Omitting PE and relying on a screening program on the basis of Qa and VAPR does not seem to be advantageous because combining Qa < 650 ml/min “or” VAPR > 0.50 showed a significantly lower sensitivity and specificity than the combination of PE “or” Qa < 650 ml/min (P < 0.001) and Qa < 650 ml/min (P = 0.002) for inflow stenosis, respectively, and an accuracy and specificity significantly lower than PE (P < 0.001) for outflow stenosis.
We are aware that our study has its limitations. It is a single-center study on a small group of patients mainly with forearm AVFs.

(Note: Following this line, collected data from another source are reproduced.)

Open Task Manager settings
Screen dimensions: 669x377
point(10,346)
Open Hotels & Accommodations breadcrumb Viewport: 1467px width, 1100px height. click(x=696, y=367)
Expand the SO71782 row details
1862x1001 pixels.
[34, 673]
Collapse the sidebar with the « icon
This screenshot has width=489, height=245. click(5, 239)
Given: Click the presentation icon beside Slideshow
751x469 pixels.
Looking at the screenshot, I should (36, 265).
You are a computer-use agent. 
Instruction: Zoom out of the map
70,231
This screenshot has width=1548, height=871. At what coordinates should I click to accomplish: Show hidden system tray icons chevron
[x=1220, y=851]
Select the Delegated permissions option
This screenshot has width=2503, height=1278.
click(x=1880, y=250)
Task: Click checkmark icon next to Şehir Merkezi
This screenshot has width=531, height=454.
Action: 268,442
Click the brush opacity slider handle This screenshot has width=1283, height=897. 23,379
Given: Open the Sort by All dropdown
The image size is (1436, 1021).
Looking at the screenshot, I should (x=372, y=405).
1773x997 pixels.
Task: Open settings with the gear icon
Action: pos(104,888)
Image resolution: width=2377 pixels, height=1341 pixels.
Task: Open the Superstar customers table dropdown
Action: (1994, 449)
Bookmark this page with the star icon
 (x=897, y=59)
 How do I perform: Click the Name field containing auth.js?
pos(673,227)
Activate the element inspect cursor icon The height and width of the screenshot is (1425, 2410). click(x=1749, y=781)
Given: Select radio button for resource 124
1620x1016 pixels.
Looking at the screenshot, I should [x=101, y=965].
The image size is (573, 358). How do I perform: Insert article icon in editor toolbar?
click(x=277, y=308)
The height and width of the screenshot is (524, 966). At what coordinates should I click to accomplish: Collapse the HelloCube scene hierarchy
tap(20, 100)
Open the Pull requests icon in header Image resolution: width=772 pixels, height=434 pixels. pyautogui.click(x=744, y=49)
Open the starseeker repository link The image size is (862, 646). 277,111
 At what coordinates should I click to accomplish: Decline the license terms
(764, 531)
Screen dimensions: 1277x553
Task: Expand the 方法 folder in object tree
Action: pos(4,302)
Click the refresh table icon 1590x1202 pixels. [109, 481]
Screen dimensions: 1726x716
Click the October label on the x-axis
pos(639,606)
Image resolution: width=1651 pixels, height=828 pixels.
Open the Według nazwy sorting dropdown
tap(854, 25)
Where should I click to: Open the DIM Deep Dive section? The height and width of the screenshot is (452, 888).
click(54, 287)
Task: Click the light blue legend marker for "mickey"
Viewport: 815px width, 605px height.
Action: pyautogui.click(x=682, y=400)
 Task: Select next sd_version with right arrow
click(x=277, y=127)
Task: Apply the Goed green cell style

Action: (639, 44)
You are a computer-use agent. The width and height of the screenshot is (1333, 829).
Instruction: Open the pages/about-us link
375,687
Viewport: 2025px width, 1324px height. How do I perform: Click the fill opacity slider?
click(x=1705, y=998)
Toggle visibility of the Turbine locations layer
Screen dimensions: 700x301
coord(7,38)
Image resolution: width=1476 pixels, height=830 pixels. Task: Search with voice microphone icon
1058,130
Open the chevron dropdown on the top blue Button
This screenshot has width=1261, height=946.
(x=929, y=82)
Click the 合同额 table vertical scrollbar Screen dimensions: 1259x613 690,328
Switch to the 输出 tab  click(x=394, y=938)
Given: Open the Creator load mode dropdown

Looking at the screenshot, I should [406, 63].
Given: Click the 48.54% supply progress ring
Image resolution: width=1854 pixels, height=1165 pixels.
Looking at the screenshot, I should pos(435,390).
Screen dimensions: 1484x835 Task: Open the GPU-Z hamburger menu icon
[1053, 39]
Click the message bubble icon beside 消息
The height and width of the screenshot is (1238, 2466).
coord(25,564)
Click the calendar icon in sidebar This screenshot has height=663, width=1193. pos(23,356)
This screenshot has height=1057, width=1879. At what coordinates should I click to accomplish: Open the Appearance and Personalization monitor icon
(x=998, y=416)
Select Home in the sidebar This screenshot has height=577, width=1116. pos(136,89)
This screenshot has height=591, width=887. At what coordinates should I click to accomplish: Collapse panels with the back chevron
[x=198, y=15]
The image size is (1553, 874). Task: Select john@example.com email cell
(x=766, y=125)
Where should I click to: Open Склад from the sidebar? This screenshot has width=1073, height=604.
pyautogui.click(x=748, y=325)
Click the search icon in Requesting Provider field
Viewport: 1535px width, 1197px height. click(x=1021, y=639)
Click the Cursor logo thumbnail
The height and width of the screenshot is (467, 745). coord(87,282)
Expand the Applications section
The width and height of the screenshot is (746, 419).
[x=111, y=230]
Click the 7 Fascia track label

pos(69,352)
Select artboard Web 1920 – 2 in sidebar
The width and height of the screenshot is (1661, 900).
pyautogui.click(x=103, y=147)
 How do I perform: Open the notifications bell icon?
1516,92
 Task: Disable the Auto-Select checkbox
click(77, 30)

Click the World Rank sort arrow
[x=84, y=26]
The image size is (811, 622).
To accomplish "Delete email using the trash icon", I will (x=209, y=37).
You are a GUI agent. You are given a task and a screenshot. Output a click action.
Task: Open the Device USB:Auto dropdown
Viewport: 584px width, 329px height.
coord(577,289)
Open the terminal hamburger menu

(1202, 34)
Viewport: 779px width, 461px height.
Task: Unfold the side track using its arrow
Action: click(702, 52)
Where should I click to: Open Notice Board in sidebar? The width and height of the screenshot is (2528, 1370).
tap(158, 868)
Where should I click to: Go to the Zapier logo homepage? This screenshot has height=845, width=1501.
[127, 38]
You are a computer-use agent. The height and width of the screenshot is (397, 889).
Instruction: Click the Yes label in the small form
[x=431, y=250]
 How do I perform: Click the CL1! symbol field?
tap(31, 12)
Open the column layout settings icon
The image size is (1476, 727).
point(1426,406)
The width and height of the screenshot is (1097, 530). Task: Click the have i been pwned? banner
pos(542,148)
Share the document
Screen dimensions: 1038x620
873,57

Another limitation may be that it considered the intermediate outcome (stenosis) rather than the clinically more relevant AVF failure, although an early and accurate identification of stenosis may be of value because it is the foremost risk factor for AVF dysfunction and thrombosis (1,4,6). This approach may also reduce the burden of access monitoring by selecting the AVFs requiring more frequent surveillance (if any stenosis is not corrected as soon as it has been identified). It may also be useful in the event of thrombosis (1) by facilitating the choice of the optimal approach for thrombectomy.
In conclusion, our study shows that a moderate-to-excellent accuracy of ≥80% in detecting and locating AVF stenoses can be achieved during dialysis by using two tests—PE and Qa measurement (considering a threshold of <650 ml/min). PE appears to be the key element for detecting inflow and outflow stenoses, whereas measuring Qa is of value for inflow stenosis alone (for a better specificity) or after a negative PE (for a higher sensitivity).